** DATA EXCERPTS follows **

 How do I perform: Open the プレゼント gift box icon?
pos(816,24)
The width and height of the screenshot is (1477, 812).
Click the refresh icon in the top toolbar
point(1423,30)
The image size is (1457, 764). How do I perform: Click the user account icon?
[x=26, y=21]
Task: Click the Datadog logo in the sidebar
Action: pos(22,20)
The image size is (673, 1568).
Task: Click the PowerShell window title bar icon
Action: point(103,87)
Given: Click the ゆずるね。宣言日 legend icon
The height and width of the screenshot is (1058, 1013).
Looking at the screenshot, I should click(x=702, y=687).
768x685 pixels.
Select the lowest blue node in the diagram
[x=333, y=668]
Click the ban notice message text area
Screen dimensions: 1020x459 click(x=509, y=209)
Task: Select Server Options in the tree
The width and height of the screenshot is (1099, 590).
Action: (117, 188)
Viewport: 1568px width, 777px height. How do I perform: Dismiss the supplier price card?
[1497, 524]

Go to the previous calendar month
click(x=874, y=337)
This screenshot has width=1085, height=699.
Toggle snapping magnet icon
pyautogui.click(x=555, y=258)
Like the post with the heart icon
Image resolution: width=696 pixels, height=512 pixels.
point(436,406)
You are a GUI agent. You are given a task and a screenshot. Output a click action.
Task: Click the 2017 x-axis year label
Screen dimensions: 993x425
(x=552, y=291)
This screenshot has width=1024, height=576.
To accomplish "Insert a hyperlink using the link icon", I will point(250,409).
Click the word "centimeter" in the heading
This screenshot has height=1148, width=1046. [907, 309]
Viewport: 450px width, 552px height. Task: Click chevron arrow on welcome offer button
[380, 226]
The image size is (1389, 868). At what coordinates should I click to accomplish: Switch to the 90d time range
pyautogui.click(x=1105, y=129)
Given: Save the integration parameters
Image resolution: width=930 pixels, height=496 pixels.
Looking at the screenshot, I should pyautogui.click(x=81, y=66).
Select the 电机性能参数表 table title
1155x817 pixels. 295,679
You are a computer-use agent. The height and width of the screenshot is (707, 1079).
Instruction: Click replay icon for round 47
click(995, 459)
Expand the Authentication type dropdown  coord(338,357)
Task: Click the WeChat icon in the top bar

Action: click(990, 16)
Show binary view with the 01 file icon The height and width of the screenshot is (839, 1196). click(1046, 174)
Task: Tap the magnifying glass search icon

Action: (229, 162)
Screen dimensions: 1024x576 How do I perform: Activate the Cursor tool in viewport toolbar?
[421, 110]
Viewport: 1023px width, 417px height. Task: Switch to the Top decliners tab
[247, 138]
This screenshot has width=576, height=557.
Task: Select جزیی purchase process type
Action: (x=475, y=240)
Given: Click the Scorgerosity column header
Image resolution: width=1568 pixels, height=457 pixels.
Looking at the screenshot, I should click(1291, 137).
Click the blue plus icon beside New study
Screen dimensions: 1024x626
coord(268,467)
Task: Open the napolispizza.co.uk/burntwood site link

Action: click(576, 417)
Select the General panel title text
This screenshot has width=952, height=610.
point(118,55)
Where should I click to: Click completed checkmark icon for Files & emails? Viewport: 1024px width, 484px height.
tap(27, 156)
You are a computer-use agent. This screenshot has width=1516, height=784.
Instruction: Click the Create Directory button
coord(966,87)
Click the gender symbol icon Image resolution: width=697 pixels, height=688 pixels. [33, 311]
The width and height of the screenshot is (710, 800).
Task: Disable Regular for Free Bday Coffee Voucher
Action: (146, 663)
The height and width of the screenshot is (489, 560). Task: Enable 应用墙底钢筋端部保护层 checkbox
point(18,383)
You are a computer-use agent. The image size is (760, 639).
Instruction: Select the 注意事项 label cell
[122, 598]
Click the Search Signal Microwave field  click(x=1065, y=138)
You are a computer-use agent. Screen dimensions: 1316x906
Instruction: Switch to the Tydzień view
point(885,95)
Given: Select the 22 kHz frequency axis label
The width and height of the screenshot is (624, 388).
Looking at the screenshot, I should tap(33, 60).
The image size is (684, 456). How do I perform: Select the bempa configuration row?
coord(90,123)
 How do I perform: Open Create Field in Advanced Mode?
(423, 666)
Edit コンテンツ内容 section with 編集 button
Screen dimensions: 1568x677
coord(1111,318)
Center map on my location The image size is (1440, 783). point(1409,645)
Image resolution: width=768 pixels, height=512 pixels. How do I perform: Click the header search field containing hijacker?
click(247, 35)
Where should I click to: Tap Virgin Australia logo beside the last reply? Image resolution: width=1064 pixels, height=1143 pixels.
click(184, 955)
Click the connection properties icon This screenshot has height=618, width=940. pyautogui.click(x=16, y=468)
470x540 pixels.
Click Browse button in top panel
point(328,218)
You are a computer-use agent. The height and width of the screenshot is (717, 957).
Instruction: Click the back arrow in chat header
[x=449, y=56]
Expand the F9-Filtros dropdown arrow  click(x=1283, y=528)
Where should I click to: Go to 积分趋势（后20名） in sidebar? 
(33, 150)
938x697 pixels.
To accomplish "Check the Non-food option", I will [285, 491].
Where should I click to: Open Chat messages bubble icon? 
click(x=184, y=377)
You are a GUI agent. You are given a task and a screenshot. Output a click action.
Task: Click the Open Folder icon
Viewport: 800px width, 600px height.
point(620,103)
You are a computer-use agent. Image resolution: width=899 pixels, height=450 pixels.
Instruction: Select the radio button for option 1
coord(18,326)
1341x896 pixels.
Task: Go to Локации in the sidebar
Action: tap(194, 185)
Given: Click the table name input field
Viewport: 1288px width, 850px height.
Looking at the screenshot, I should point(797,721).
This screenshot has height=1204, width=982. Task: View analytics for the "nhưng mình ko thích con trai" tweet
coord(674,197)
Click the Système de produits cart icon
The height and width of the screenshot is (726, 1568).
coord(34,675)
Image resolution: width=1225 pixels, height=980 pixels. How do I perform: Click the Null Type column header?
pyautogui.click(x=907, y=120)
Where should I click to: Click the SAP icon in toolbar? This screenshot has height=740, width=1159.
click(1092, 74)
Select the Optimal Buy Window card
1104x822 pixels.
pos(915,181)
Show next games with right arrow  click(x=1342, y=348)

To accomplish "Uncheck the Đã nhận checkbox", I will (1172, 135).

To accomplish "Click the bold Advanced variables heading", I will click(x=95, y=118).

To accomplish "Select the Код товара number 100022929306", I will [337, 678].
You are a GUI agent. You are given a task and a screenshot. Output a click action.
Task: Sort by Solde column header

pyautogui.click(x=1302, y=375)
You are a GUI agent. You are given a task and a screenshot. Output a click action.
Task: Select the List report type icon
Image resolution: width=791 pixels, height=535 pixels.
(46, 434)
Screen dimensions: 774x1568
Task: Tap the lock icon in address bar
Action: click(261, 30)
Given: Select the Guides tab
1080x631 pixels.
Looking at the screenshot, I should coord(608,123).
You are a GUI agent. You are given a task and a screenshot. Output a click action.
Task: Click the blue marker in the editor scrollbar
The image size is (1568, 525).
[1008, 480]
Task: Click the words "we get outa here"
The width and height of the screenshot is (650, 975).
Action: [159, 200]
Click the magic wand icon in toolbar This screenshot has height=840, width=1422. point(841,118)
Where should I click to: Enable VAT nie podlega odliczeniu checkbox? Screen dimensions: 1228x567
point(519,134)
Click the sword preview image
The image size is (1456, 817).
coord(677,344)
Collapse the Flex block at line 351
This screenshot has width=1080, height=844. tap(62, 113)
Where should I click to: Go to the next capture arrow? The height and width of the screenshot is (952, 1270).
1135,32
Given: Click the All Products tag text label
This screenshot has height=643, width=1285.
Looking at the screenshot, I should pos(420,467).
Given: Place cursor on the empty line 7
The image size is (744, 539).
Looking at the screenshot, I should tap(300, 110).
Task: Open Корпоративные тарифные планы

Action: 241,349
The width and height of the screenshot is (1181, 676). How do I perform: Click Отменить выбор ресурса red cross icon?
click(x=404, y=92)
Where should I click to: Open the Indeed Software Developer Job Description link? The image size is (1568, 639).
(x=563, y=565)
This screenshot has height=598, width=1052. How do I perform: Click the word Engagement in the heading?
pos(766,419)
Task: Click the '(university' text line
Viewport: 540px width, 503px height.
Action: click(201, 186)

** End of DATA EXCERPTS **

= WHAT IS BEING ASKED =
In the records above, find the line with "Given: Select the Guides tab"; write out exactly that line and each one after it, stopping after the line with "Task: Click the words".

= RESULT FOR THIS EXERCISE =
Given: Select the Guides tab
1080x631 pixels.
Looking at the screenshot, I should coord(608,123).
You are a GUI agent. You are given a task and a screenshot. Output a click action.
Task: Click the blue marker in the editor scrollbar
The image size is (1568, 525).
[1008, 480]
Task: Click the words "we get outa here"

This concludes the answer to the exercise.